Measuring Social Biases in Masked Language Models by Proxy of Prediction
Quality
- URL: http://arxiv.org/abs/2402.13954v1
- Date: Wed, 21 Feb 2024 17:33:13 GMT
- Title: Measuring Social Biases in Masked Language Models by Proxy of Prediction
Quality
- Authors: Rahul Zalkikar, Kanchan Chandra
- Abstract summary: Social political scientists often aim to discover and measure distinct biases from text data representations (embeddings)
In this paper, we evaluate the social biases encoded by transformers trained with a masked language modeling objective.

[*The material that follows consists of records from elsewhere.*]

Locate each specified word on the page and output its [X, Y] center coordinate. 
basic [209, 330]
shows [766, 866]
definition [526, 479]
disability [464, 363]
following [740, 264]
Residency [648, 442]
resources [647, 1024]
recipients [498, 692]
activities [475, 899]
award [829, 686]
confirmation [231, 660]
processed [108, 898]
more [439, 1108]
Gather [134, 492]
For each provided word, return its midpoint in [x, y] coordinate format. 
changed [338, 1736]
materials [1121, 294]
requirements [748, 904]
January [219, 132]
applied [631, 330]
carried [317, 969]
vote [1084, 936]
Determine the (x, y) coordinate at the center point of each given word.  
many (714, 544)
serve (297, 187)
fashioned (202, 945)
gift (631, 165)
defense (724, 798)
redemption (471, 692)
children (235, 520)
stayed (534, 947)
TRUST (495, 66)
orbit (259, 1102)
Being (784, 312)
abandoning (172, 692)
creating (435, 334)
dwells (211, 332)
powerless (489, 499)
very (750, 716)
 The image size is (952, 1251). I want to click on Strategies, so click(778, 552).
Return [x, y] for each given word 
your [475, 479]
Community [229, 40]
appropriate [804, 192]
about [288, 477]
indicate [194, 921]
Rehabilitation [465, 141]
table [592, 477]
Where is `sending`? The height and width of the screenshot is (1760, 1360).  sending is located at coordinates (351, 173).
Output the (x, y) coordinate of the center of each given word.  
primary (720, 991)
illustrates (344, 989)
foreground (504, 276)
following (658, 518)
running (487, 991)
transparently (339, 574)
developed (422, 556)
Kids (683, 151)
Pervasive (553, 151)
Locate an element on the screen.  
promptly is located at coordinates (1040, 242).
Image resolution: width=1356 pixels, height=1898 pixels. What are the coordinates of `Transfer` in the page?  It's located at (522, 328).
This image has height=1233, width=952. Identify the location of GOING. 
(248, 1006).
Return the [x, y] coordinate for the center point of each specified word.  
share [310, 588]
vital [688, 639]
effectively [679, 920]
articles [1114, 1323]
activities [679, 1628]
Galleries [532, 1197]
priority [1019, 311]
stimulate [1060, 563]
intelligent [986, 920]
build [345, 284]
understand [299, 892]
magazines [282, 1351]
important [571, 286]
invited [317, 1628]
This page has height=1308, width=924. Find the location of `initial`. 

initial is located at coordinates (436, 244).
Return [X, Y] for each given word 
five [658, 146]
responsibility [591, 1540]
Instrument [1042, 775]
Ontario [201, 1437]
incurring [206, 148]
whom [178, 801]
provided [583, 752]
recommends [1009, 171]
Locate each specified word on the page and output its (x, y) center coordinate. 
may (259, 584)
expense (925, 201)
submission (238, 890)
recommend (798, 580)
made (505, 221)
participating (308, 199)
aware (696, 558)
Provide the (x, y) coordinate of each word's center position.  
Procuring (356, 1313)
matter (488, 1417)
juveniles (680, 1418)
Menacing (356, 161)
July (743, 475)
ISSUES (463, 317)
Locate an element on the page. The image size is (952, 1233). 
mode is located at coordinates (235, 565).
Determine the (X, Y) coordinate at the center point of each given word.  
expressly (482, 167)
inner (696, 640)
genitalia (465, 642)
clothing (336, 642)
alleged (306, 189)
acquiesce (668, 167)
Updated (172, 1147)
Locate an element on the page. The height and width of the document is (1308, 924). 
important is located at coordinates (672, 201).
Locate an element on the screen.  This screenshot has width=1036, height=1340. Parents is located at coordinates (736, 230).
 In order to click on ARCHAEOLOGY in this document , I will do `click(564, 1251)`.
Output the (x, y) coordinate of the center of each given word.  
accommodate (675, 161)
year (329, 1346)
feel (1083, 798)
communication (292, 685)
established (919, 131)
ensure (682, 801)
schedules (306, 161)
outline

We find that proposed measures produce more accurate estimations of relative preference for biased sentences between transformers than others based on our methods.
- Score: 0.0
- License: http://creativecommons.org/licenses/by/4.0/
- Abstract: Social and political scientists often aim to discover and measure distinct
biases from text data representations (embeddings). Innovative
transformer-based language models produce contextually-aware token embeddings
and have achieved state-of-the-art performance for a variety of natural
language tasks, but have been shown to encode unwanted biases for downstream
applications. In this paper, we evaluate the social biases encoded by
transformers trained with the masked language modeling objective using proposed
proxy functions within an iterative masking experiment to measure the quality
of transformer models' predictions, and assess the preference of MLMs towards
disadvantaged and advantaged groups. We compare bias estimations with those
produced by other evaluation methods using two benchmark datasets, finding
relatively high religious and disability biases across considered MLMs and low
gender bias in one dataset relative to the other. Our measures outperform
others in their agreement with human annotators. We extend on previous work by
evaluating social biases introduced after re-training an MLM under the masked
language modeling objective (w.r.t. the model's pre-trained base), and find
that proposed measures produce more accurate estimations of relative preference
for biased sentences between transformers than others based on our methods.